Dana Rohrabacher (R-CA46) has written regarding our discussion of his remarks
regarding H.R. 6621 (see "Congressional Misunderstandings (Apparently) Motivate H.R. 6621"). In his own
words (as sent to us by his Communications Director, Ms. Tara Olivia Setmayer):
Mr. Rohrabacher would like the opportunity to respond to your blog posting today criticizing his opposition to H.R. 6621.
"The information in patent applications has always been held confidential unless the applicant takes action to make it public.
"Pre-GATT applicants expected the information in their applications would remain confidential until a patent was granted. It is my understanding that the PTO has never released any identifying information on any pre-GATT patent application in our nation's history. H.R. 6621 will require the PTO to release identifying information from these applications.
"Current law, under the compromise agreement of the American Inventors Protection Act of 1999, which I supported, establishes that applications "shall be kept in confidence by the Patent and Trademark Office and no information concerning any such application shall be given without authority of the applicant or owner unless necessary to carry out the provisions of an Act of Congress or in such special circumstances as may be determined by the Director." That legislation then detailed other circumstances under which an applicant can allow the publishing of patent application information, such as in the case of an inventor wishing to file internationally.
"Perhaps I was guilty of a rhetorical flourish or two on the House floor, and maybe I used a generalization when I should have been precise, but I believe these facts support my contention that information in patent applications is, and has always been, held confidential unless the applicant takes action to make it public."
We thank the Congressman for contacting us, and admit that Rep. Rohrabacher is correct: "pre-GATT" applications were filed at a time when the U.S. Patent and Trademark Office kept pending U.S. patent applications secret, and publishing information about them will detract from their confidentiality interests, with the deleterious consequences mentioned by the Congressman.

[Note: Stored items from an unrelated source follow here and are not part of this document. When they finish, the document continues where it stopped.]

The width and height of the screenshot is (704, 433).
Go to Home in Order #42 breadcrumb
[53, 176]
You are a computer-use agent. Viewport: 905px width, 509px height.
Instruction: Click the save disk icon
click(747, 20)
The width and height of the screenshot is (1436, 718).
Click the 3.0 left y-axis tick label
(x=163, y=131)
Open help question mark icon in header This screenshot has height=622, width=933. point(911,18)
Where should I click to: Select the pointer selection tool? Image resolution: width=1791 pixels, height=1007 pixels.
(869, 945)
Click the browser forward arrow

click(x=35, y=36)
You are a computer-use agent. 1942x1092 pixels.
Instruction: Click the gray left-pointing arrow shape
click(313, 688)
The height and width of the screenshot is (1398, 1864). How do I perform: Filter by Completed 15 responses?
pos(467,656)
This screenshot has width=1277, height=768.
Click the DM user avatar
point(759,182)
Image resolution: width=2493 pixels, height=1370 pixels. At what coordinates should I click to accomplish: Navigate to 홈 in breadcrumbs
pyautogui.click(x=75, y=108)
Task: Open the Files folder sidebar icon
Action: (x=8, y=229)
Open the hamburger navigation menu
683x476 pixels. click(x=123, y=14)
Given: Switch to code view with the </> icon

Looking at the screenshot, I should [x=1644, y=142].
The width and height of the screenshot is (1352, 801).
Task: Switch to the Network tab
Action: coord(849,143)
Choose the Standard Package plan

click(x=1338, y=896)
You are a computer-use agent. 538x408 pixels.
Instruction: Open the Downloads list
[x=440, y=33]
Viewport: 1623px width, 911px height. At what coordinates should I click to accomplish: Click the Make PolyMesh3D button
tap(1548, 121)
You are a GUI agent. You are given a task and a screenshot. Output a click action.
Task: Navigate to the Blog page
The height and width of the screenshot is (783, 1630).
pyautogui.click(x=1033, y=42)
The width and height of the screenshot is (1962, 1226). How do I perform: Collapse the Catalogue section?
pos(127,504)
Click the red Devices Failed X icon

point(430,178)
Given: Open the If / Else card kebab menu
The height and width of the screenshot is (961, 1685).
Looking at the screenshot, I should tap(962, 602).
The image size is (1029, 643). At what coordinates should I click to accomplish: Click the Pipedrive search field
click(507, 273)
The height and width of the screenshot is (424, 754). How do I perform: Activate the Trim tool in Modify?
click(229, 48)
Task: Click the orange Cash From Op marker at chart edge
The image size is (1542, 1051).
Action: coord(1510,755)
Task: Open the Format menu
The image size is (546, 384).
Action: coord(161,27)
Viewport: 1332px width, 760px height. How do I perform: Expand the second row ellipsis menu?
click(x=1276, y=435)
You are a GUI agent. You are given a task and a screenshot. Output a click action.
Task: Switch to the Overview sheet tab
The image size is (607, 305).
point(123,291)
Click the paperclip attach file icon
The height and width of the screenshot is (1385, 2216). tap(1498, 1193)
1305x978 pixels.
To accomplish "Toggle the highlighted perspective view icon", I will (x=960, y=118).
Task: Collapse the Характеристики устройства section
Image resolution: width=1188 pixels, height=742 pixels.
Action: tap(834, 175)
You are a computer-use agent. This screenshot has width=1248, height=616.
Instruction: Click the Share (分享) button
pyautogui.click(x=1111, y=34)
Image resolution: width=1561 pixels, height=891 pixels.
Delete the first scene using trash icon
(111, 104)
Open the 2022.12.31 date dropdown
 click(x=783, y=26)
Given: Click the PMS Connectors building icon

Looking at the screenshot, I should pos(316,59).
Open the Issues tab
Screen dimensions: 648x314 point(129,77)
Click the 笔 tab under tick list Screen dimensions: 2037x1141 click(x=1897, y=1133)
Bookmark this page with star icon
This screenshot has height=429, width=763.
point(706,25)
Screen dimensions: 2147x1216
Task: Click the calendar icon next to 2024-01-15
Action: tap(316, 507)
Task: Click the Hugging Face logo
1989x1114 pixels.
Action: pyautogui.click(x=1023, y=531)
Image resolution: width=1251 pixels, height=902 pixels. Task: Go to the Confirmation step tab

However, it is more than a quibble that the vast majority of applications filed after enactment of the American Inventors' Protection Act (AIPA) are published, and not only that the entire prosecution history is made public post-publication. The Congressman is wrong in asserting that "information in patent applications is, and has always been, held confidential unless the applicant takes action to make it public." Since passage of the AIPA, patent information is public ~18 months after the earliest priority date unless the applicant "take action" to keep it private. That is a policy decision made long ago, in keeping with the belief that harmonizing U.S. and rest-of-the-world patent practice would be generally beneficial and that there was an advantage to encouraging applicants to speed their applications to allowance in light of the disclosure by publication 18 months after filing.
Rep. Rohrabacher obviously understands more about patent law than many of his colleagues, especially those like Rep. Smith who believe applicant culpability is the cause of these delayed patents.
Hard to believe the lack of understanding among our representatives about this issue and how the patent system really works in general. I am not sure which is worse-someone like Rep. Rohrbacher who knows just enough about the system to be dangerous or someone like Rep. Smith who does not appear to have a clue.
Posted by: ScottE | December 21, 2012 at 07:02 AM
ScottE,
Not hard to believe after seeing the AIA (Abominable Inane Act) passed. And both types of knowledge (partial knowledge and complete cluelessness) are trouble.
Posted by: EG | December 21, 2012 at 08:25 AM
From the article;
"Since passage of the AIPA, patent information is public ~18 months after the earliest priority date unless the applicant "take action" to keep it private."
This is correct.
"That is a policy decision made long ago, in keeping with the belief that harmonizing U.S. and rest-of-the-world patent practice would be generally beneficial..."
This is PARTIALLY correct (the compromise agreement is a far bit more nuanced).
"... and that there was an advantage to encouraging applicants to speed their applications to allowance in light of the disclosure by publication 18 months after filing."
This is completely false, as the applicant has no effective control over the speed of the application process to allowance.
Quite in fact, the notion of PTA was SUPPOSED to ensure that the OFFICE held itself accountable for what you attribute to the applicant.
We see how THAT has gone...
Posted by: Skeptical | December 21, 2012 at 12:04 PM
ps
I posted on another thread the deleterious unintended consequences of forced publication and in essence the violation of the traditional Quid Pro Quo, and repeat that portion here for convenience:
With publication prior to grant, the government (and the public) have everything (and everything that will ever possibly come from) the application as filed. The extremely thin Quid provided is under attack from the get go (see current views of the 'evils' of DOE for example), and amendments to initial claims - something that should not be discouraged - are discouraged. Further, the Office has no reason to be in a hurry to examine that which is already taken as Quo. An important stick has been removed from the ability to create an impetus for the Office to examine expeditiously. The move to publish does in fact have a strong correlation to the increase in backlog (each component - unexamined, RCE and appeal queues), the previous trend to put NO into inNOvation, and a push to weaken patent rights under the hooded guise of globalism (which people should keep in mind naturally favors more the large and established titans of industry).